The problem →
Lines holding the string "will" are the ones to copy; find them all in the data.

Given data →
------------------------

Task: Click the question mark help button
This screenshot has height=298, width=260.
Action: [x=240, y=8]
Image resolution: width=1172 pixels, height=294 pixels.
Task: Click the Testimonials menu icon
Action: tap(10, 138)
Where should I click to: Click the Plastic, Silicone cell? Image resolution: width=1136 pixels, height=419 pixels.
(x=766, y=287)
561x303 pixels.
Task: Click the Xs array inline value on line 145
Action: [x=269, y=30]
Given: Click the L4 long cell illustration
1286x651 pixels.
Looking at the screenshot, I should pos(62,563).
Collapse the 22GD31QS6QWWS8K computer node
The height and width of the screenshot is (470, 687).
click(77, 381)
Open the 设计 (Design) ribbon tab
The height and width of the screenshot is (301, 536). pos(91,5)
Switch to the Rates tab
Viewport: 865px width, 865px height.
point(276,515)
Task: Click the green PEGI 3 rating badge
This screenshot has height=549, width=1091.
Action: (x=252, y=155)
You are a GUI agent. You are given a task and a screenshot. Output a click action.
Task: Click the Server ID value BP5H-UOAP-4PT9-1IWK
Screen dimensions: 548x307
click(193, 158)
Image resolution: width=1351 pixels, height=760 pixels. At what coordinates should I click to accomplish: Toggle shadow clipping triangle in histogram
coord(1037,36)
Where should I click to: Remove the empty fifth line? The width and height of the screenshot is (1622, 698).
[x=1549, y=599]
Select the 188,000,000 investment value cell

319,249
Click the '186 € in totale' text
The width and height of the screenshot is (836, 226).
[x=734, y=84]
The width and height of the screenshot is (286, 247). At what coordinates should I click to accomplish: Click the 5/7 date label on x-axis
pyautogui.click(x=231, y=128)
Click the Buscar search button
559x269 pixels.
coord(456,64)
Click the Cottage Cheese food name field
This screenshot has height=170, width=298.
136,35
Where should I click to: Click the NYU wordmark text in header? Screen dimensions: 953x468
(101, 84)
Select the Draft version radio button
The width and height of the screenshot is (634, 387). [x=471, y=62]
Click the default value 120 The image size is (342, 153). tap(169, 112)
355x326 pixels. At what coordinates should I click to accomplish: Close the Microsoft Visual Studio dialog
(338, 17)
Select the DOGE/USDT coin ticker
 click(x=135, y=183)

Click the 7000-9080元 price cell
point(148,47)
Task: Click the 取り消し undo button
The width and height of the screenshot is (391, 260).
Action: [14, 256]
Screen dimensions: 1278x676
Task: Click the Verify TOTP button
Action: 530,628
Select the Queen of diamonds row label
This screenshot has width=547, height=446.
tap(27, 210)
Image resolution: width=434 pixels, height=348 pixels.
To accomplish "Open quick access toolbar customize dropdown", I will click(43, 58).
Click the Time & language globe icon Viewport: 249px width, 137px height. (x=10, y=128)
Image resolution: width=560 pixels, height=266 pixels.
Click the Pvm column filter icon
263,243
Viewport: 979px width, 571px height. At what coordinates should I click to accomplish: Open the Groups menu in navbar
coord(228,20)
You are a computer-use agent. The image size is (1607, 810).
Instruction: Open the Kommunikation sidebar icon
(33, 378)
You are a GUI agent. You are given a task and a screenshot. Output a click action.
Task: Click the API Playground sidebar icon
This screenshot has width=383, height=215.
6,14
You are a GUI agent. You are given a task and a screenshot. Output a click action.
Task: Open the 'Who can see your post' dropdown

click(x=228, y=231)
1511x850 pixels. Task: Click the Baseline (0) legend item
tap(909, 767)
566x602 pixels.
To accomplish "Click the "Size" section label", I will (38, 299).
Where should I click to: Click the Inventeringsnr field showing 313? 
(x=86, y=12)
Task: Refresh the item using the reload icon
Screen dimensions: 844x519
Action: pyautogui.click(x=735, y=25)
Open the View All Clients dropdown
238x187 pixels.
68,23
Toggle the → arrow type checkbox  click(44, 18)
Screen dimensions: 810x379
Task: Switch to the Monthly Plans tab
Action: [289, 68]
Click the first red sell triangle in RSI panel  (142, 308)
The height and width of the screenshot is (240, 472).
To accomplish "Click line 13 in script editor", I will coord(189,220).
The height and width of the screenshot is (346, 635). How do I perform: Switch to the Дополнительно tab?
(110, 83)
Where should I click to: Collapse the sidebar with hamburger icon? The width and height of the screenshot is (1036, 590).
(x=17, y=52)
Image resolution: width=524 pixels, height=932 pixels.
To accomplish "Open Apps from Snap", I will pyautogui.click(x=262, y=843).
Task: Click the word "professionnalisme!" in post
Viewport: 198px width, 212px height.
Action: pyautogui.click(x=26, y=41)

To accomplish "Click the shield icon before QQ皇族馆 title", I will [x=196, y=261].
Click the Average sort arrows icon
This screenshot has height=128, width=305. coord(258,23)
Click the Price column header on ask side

------------------------

Answer to the problem →
To accomplish "Open quick access toolbar customize dropdown", I will click(43, 58).
To accomplish "Click the "Size" section label", I will (38, 299).
To accomplish "Click line 13 in script editor", I will coord(189,220).
To accomplish "Open Apps from Snap", I will pyautogui.click(x=262, y=843).
To accomplish "Click the shield icon before QQ皇族馆 title", I will [x=196, y=261].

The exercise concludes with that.